# how to remove dust after machine polishing



## Blackmondie (Mar 13, 2011)

Today, I've used PoorBoys SSR2.5 and it dusted like crazy (I'm used to the V-series from Chemical Guys). So I did the hood bonnet today, and dust was everywere. and the sun came it and heated everything up and it must have melted or something, because now I've got stains on the trim...
so how do you remove it, without having to re-wash the car... I've tried with a QD, but that didn't seem to work. maybe it was because the panels were getting hot by the sun


----------



## deegan1979 (Mar 6, 2012)

If its on trim mate id try a glass cleaner or clay bar


----------



## Guitarjon (Jul 13, 2012)

I generally jet wash after polishing getting in all the edges and in between panels etc.
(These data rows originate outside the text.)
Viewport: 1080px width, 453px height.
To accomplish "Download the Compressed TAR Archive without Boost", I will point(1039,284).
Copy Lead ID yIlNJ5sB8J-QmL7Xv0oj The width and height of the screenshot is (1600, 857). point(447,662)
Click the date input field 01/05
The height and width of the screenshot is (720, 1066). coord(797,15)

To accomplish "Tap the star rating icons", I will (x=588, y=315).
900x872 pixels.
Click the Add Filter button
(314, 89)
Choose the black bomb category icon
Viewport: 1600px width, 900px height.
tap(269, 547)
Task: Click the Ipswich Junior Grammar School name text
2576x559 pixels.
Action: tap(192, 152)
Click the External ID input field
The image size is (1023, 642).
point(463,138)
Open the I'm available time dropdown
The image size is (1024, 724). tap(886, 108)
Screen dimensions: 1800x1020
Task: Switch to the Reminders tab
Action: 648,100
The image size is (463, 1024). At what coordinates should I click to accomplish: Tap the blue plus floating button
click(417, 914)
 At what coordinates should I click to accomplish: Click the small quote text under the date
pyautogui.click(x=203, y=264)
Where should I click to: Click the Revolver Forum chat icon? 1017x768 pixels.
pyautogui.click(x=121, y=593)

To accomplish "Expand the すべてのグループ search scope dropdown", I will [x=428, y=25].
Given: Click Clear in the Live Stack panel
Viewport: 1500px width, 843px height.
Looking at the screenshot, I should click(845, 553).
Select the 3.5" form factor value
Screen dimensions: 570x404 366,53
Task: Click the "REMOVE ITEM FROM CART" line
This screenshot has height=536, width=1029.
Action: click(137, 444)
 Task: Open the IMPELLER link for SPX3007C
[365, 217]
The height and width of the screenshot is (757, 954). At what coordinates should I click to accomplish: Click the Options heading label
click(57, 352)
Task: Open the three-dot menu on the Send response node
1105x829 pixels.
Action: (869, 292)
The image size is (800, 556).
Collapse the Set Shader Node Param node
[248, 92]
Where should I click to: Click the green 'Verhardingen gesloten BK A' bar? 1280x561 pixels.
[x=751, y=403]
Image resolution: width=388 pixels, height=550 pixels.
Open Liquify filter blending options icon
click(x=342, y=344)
Then I was the car. If I get any on trim I use glass cleaner and a brush.


----------



## Blackmondie (Mar 13, 2011)

didn't know glass cleaner helped... :thumb:


----------



## Matty77 (Nov 7, 2012)

deegan1979 said:


> If its on trim mate id try a glass cleaner or clay bar


Thanks for the tip! I'll remember that one :thumb:


----------



## gca3n (Apr 1, 2011)

G101, 1/20 and a tooth brush.


----------



## muzzer (Feb 13, 2011)

Do you not tape the trim before polishing? I tape the car off when hand polishing, i'm not too confident with my da yet to use it on the car.


----------



## PaulN (Jan 17, 2008)

Wool duster.... I hate having to rewash even just PW and dry before LSP.


----------



## Blackmondie (Mar 13, 2011)

yes, I did tape, but it landed on the trim between the bonnet and the windshield, where the wipers are... 
But I use a blower nowadays (older thread)


----------



## Foxx (Jul 5, 2011)

We tend give the car a wipedown with panel wipe or similar - at the moment either GTechniq anel Wipe or CarPro Eraser (doing this gets rid of most residue and lets us make sure there are no hologrammes), and then take it back outside for a final wash once the polishing is complete.


----------



## -Raven- (Aug 26, 2010)

I bite the bullet and wash the car again as well. Touchless snow foam wash is usually enough, so not too time consuming.


----------